Top of Material shown

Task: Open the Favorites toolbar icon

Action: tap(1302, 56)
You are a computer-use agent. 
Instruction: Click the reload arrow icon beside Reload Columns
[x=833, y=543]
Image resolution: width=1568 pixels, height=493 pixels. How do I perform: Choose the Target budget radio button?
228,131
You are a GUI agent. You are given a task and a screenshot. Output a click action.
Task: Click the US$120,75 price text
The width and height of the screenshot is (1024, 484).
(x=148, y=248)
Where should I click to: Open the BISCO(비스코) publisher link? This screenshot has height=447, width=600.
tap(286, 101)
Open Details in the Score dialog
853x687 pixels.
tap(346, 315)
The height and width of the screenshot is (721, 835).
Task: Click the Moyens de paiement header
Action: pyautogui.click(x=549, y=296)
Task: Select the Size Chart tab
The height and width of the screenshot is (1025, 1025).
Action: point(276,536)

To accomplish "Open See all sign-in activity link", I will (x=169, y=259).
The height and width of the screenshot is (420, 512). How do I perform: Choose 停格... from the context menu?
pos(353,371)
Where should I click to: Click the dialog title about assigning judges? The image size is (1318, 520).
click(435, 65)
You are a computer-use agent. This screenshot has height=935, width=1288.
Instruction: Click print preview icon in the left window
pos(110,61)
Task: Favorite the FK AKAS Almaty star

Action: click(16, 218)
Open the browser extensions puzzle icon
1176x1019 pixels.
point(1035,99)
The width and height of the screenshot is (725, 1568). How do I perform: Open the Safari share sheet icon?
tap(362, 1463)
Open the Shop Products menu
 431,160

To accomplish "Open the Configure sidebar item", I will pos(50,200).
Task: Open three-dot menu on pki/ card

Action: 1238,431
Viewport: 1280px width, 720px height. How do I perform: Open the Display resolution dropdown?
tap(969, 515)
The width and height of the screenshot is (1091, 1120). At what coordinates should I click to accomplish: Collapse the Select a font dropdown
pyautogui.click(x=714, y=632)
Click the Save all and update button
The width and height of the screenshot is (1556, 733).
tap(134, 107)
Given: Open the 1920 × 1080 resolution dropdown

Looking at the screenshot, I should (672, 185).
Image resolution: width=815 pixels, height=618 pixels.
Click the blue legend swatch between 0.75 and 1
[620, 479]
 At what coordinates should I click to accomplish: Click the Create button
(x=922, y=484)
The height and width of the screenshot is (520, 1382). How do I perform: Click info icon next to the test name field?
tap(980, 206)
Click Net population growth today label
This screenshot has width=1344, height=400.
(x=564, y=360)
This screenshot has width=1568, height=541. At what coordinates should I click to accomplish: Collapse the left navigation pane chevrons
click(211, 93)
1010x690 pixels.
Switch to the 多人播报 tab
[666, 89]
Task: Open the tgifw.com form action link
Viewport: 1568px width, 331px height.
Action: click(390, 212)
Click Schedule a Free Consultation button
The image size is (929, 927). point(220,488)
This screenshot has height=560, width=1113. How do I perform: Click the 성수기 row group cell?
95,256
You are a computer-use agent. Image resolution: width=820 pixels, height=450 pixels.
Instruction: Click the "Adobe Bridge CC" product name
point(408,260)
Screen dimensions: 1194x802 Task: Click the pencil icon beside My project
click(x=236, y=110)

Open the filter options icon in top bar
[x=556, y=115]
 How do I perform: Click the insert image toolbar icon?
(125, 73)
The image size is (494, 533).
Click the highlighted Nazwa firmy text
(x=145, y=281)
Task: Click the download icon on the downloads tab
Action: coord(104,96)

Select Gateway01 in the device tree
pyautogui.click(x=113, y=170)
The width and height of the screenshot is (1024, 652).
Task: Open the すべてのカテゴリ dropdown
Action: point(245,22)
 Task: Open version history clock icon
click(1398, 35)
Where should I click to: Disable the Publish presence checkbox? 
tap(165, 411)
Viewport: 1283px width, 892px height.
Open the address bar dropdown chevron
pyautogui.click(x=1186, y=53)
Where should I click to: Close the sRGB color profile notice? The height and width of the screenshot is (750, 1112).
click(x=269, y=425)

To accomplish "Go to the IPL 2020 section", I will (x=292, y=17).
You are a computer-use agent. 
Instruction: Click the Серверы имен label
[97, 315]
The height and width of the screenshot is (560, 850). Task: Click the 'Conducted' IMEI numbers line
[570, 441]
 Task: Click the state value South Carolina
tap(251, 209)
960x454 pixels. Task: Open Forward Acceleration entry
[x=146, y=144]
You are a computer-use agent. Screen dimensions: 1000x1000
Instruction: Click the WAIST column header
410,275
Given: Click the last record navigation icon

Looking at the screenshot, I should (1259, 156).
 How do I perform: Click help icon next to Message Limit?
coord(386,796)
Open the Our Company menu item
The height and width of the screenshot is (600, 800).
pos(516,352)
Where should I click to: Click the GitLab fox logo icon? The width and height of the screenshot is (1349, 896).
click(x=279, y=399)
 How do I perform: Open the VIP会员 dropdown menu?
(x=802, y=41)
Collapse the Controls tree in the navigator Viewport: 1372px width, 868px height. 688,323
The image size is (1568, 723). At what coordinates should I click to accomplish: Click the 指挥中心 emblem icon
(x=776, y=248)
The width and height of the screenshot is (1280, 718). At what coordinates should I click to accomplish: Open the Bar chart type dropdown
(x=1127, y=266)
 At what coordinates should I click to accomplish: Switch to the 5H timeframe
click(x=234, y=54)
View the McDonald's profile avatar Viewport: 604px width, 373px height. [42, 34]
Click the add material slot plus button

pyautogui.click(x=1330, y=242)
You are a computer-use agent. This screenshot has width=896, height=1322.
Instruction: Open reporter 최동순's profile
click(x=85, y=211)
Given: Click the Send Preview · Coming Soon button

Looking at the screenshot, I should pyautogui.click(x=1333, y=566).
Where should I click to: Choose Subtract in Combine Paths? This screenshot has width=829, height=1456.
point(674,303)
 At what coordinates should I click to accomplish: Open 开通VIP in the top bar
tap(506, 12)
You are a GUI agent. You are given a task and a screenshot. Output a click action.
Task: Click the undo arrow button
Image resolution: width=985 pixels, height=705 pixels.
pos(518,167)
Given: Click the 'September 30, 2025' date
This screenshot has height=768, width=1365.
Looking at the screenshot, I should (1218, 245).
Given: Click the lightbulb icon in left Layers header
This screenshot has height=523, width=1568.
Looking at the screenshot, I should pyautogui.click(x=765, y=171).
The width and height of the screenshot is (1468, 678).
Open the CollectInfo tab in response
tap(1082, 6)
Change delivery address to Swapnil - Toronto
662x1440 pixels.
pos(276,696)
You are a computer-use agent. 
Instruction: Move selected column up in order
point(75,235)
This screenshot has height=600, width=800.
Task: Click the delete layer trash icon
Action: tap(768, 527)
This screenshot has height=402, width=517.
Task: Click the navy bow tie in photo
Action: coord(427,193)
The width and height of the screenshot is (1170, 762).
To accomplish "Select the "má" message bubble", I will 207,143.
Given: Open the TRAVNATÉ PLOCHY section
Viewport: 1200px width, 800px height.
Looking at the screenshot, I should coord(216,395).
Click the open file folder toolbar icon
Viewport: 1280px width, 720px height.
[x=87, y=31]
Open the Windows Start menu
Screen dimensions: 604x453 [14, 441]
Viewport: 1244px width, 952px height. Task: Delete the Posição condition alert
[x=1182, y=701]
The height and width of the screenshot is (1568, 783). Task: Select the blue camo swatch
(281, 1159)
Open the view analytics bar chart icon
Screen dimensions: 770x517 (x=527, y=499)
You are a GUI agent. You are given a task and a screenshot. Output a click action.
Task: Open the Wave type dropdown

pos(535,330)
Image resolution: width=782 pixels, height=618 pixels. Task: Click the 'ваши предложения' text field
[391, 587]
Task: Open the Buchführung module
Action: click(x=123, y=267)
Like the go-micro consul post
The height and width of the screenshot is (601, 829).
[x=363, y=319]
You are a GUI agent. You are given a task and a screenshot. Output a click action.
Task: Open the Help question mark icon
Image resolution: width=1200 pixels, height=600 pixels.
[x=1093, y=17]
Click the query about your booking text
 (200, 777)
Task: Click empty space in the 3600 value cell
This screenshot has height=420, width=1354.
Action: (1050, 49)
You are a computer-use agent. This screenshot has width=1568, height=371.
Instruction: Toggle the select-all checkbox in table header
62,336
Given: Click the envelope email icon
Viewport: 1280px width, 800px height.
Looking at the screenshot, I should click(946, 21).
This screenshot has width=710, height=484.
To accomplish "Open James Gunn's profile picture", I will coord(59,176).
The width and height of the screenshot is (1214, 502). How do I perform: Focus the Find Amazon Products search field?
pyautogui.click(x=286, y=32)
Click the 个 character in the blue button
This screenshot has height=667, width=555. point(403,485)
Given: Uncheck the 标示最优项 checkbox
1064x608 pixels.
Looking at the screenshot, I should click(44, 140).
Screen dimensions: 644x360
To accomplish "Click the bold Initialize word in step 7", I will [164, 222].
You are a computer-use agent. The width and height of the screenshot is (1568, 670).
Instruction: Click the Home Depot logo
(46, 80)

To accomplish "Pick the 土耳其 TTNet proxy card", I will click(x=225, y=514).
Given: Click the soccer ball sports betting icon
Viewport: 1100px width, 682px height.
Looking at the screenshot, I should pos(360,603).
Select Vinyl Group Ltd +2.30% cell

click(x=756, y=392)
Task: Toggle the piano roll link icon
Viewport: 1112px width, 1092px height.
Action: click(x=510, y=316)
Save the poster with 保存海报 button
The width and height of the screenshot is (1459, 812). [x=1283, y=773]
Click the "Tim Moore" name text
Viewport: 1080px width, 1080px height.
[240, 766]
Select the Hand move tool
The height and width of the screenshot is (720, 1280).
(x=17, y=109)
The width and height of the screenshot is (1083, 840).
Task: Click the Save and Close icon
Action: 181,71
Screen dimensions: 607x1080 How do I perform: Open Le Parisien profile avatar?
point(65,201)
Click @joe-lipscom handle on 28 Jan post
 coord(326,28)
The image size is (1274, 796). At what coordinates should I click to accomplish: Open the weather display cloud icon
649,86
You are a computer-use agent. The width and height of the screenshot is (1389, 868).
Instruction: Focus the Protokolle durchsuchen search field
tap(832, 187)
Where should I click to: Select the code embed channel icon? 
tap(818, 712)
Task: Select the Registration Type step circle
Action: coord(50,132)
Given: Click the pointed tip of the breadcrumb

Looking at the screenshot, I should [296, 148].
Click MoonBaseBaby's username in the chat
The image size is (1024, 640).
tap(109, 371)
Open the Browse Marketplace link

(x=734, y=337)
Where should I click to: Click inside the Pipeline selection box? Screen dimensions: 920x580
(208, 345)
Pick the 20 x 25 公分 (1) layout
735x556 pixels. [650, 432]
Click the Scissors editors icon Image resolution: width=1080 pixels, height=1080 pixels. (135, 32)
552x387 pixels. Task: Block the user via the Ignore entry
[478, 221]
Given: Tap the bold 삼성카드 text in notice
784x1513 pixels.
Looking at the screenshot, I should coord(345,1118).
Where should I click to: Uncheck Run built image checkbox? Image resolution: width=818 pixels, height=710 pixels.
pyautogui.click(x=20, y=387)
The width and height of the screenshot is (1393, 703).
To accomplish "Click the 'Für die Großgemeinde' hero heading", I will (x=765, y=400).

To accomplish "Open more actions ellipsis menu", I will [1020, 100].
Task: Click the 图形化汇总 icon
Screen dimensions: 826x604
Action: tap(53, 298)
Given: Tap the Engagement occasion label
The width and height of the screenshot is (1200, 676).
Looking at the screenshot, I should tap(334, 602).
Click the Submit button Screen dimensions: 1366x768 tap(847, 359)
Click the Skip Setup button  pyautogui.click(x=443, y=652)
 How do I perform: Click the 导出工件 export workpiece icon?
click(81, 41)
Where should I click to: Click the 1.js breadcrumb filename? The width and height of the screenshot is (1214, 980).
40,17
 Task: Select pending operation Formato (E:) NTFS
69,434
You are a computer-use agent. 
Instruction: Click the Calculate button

Bottom of Material shown

> Problem description
Look over the records above and say, with no extra words, how many lines include "section".

> Exercise output
2